NEW YORK — A federal judge in Manhattan joined a growing chorus of judges across the country Wednesday by striking down a key component of the federal law that defines marriage as the union of a man and a woman.
U.S. District Judge Barbara Jones said the Defense of Marriage Act’s definitions “intrude upon the states’ business of regulating domestic relations” by re-examining the marriage definitions by the various states - six of which, plus the District of Columbia, recognize gay marriages.
“That incursion skirts important principles of federalism and therefore cannot be legitimate, in this court’s view,” Judge Jones said.
The ruling came in a case brought by Edith Windsor, a woman whose partner died in 2009, two years after they married in Canada. Because of the federal law, Ms. Windsor didn’t qualify for the unlimited marital deduction on her late spouse’s estate and was required to pay $363,053 in federal estate tax. Ms. Windsor sued the government in November 2010.
The government declined to comment through Ellen Davis, a spokeswoman for government attorneys in Manhattan.
Liberal and pro-gay groups praised the ruling, with the American Civil Liberties Union including comments from Ms. Windsor in its release.
“It’s thrilling to have a court finally recognize how unfair it is for the government to have treated us as though we were strangers,” Ms. Windsor said of her 44-year relationship with Thea Spyer.
The ruling came just days after a federal appeals court in Boston found the law’s denial of federal benefits to same-sex couples unconstitutional. The decision by the 1st U.S. Circuit Court of Appeals affirmed a federal judge’s 2010 ruling. In California, two federal judges found this year that the law violates the due-process rights of legally married same-sex couples. The issue is likely to reach the Supreme Court.
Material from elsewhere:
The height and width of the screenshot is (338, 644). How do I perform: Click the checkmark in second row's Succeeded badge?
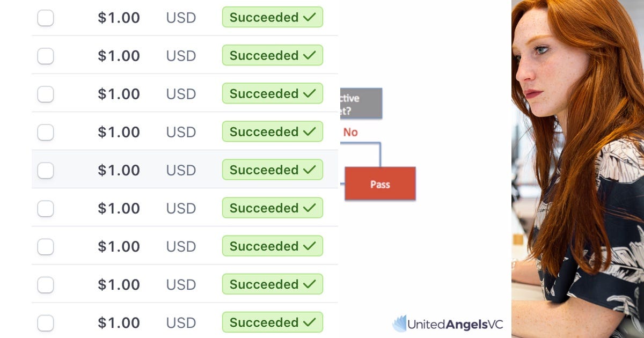(309, 55)
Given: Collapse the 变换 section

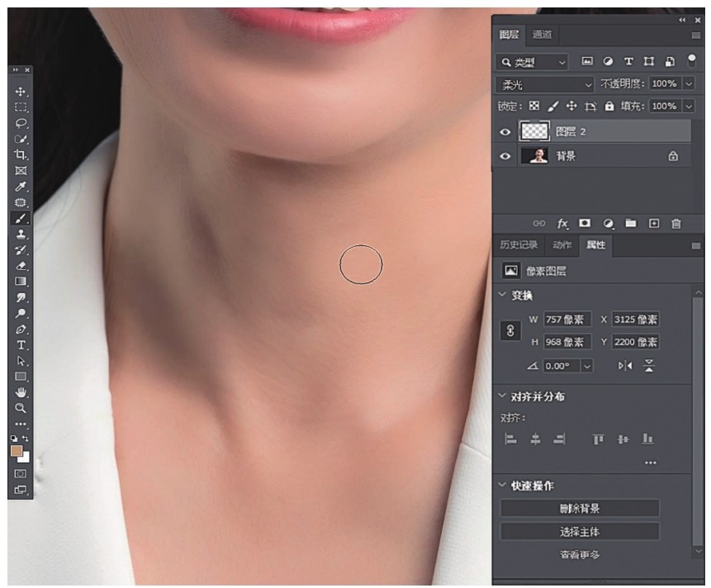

James Esseks, director of the ACLU Lesbian Gay Bisexual & Transgender Project, said the ruling “adds to what has become an avalanche of decisions that DOMA can’t survive even the lowest level of scrutiny by the courts.”
In court papers filed in August, a lawyer for the Bipartisan Legal Advisory Group of the U.S. House of Representatives defended the role of the federal government in defining marriage.
“While it is true that regulating the details of traditional marriage historically has been left to the states, it also is true that the federal government has been involved with and injected itself into marriage law when states have deviated from the traditional definition,” wrote attorney Paul D. Clement on the group’s behalf.
“Thus, for instance, the United States Congress banned polygamy in United States territories when faced with widespread plural marriage in the Utah Territory.”